Die sich anschließenden Ära des Hardliners Janos Kádár zeichnet sich erst einmal durch eine „beispiellose Repressionswelle“ aus, wie Krisztian Ungvary vom 1956er Institut Budapest erinnerte. „Hunderte fielen Massenerschießungen zum Opfer, 341 Menschen wurden zum Tode verurteilt und hingerichtet“, berichtet der Historiker. In mindestens 35000 Fällen seien politisch motivierte Urteile wegen Teilnahme an den Aufständen verhängt worden. Das Regime deutete die Reformbestrebungen der Aufständischen in einen faschistische Konterrevolution um.
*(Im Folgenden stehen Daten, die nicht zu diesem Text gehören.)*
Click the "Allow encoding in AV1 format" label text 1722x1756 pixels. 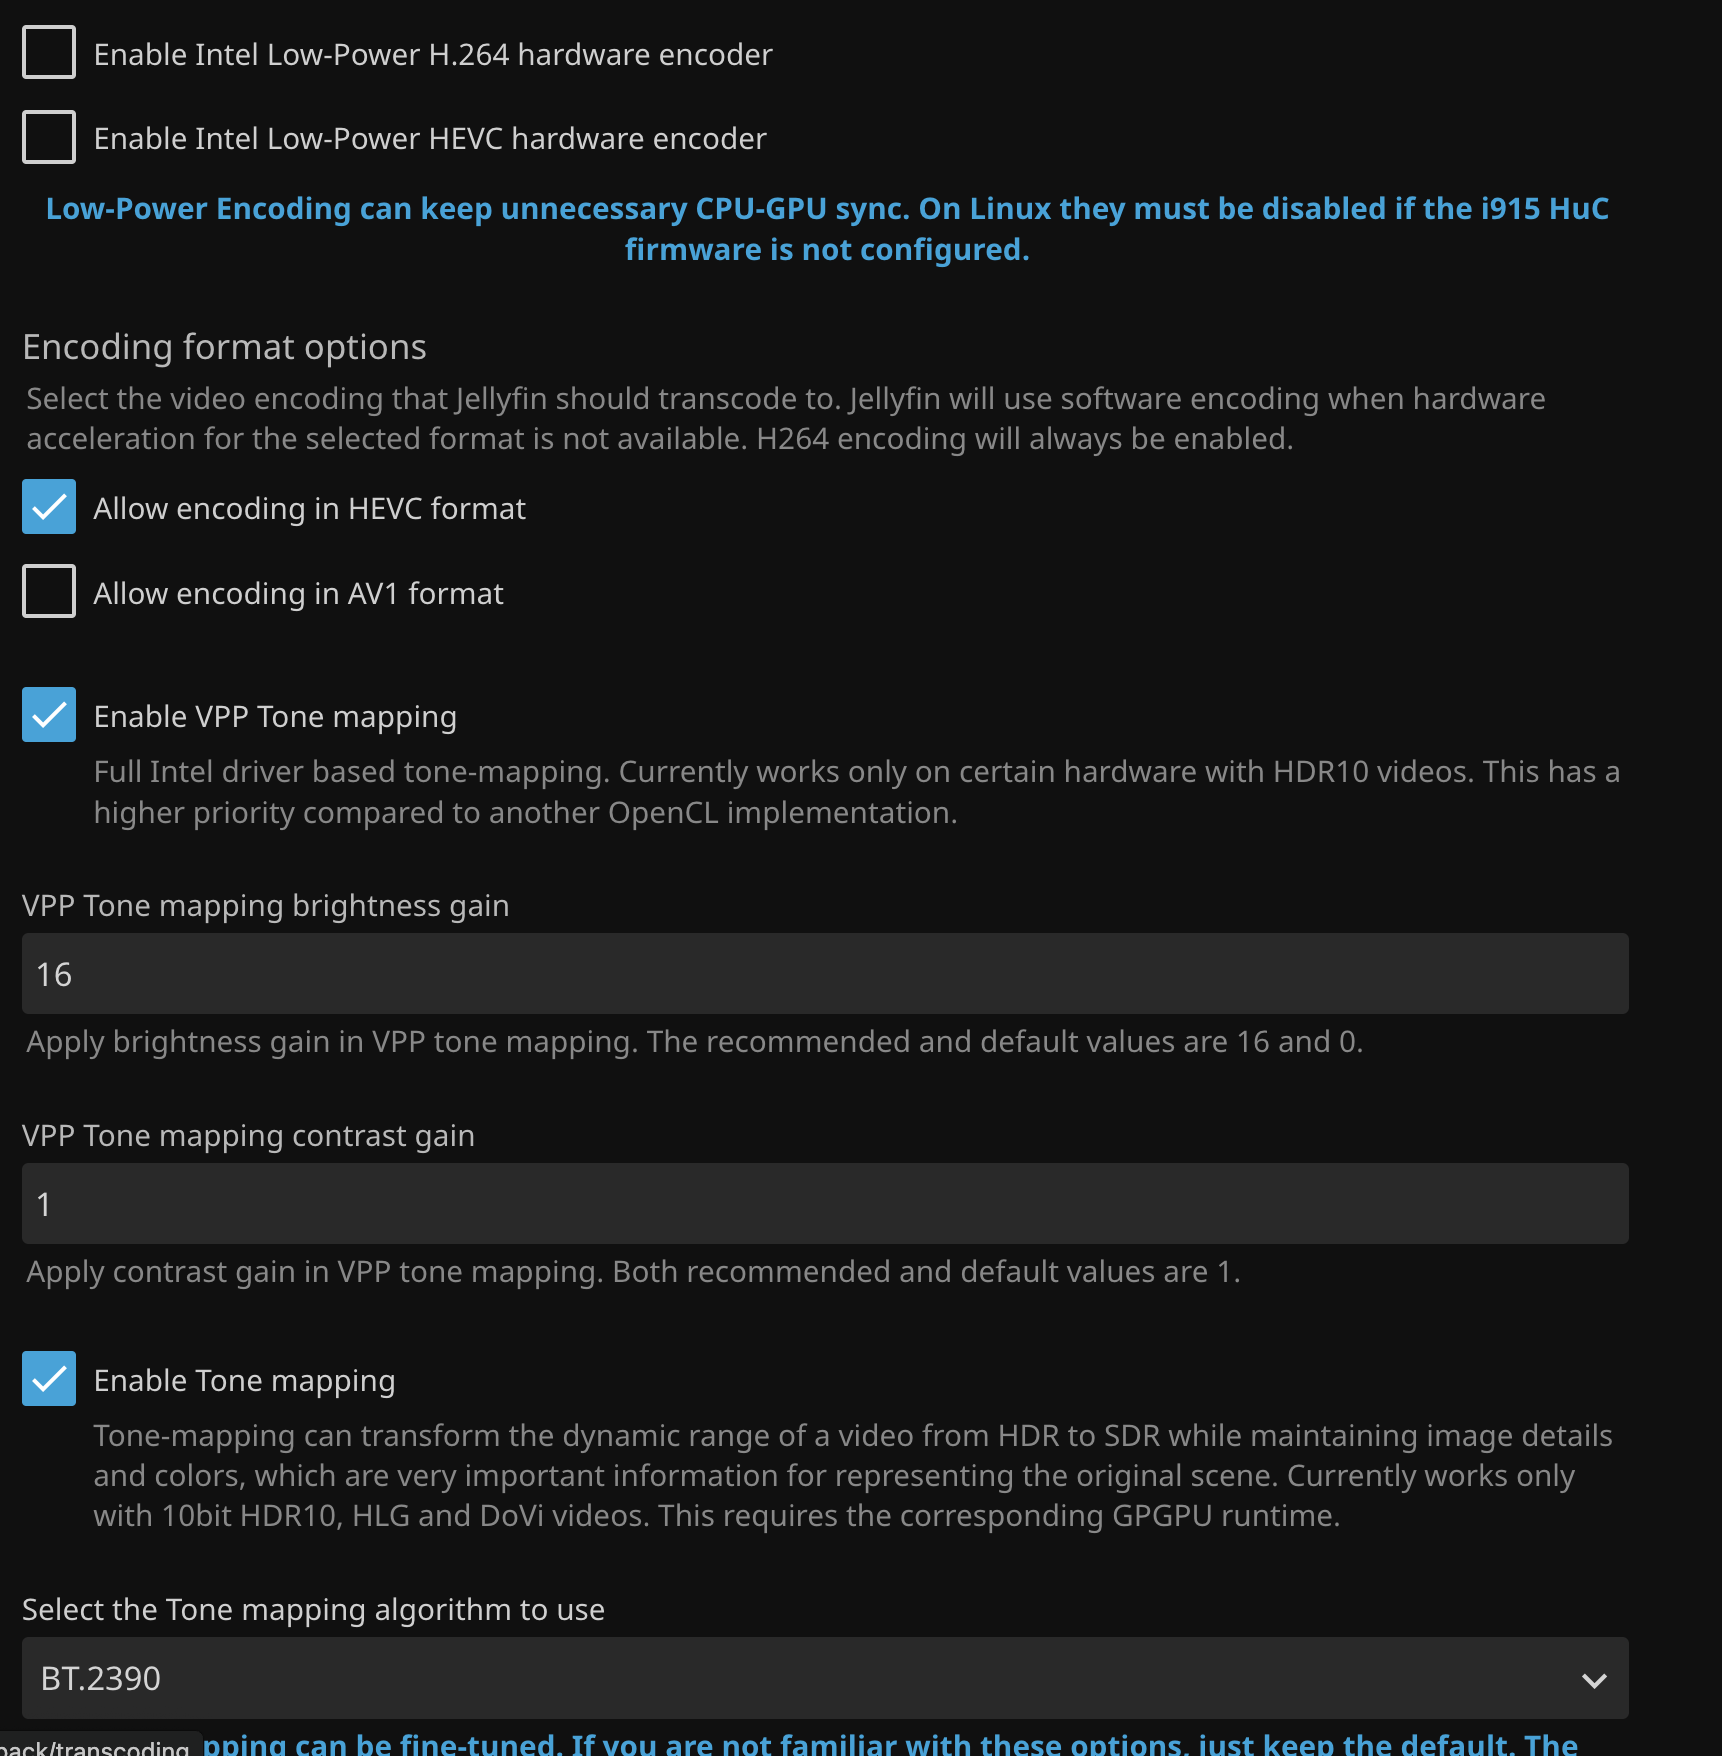(x=298, y=594)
In der offiziellen Erinnerungspolitik der Ära Kádár wie überhaupt im Ostblock wurden die Ereignisse von 1956 verdrängt, tabuisiert oder eben als Konterrevolution uminterpretiert. Das ungarische Regime blieb geradezu traumatisiert von dem Aufstand. Wofür ein Witz spricht, den Prof. André Steiner vom ZZF in Erinnerung rief. Die Regierung habe über den Fleischpreis gestritten, ob 29, 40 oder 60 Forint das Kilo. Woraufhin ZK-Sekretär Kádár erwidert habe, es sei völlig egal ob 29 oder 60 Forint , Hauptsache nicht 56!
In den folgenden Jahren entwickelte sich in Ungarn eine Art Konsumsozialismus, der im Westen den harmlosen Beinamen „Gulaschkommunismus“ erhielt. Zumindest von außen gesehen wirkte das Land seit Mitte der 60er Jahre freizügiger als etwa die DDR, es gab mehr westliche Konsumgüter – wenn auch anfangs für die Ungarn kaum erschwinglich – und eine relative „Reisefreiheit“, so Steiner. Im Westen sprach man von der „fröhlichsten Baracke im sozialistischen Lager“.
Steiner kommt zu dem Schluss, dass der auf hoher Verschuldung basierende „Konsumsozialismus“ eher ein Nebenprodukt von Reformen war als ihr Ziel. „Es gab keine Strategie dafür“, so der Historiker. Das Ergebnis war zwar willkommen, weil es das System zu stabilisieren half, doch die sich ausprägenden Einkommensunterschiede waren kontraproduktiv. Auch habe das Regime kleinbürgerliches Verhalten und Besitzgier in einer Überflussgesellschaft befürchtet. In den 80er Jahren sei der „Gulaschkommunismus“ dann aber gezielt eingesetzt worden, um die Bevölkerung ruhig zu halten.
Bleibt die Feststellung von Steiner, dass die Reformen der späten 60er Jahre zumindest das Trauma von ’56 zur Grundlage hatten – die Angst vor weiteren Aufständen. Aus dem Auditorium erreichten den Historiker allerdings auch Bemerkungen, die drauf hinwiesen, dass der „Mythos“ des „Gulaschkommunismus“ nicht über die dunklen Seiten und den Terror der 60er Jahre hinwegtäuschen dürfe. Auch solle man nicht vergessen, dass sich die Spur der Revolution von 1956 für die Herrscher wie ein Menetekel durch die „fröhliche Baracke“ zog. Und schließlich auch in den anderen sozialistischen Herrschaften ankam. Zuletzt vielleicht 1989 in der DDR – diesmal erfolgreich.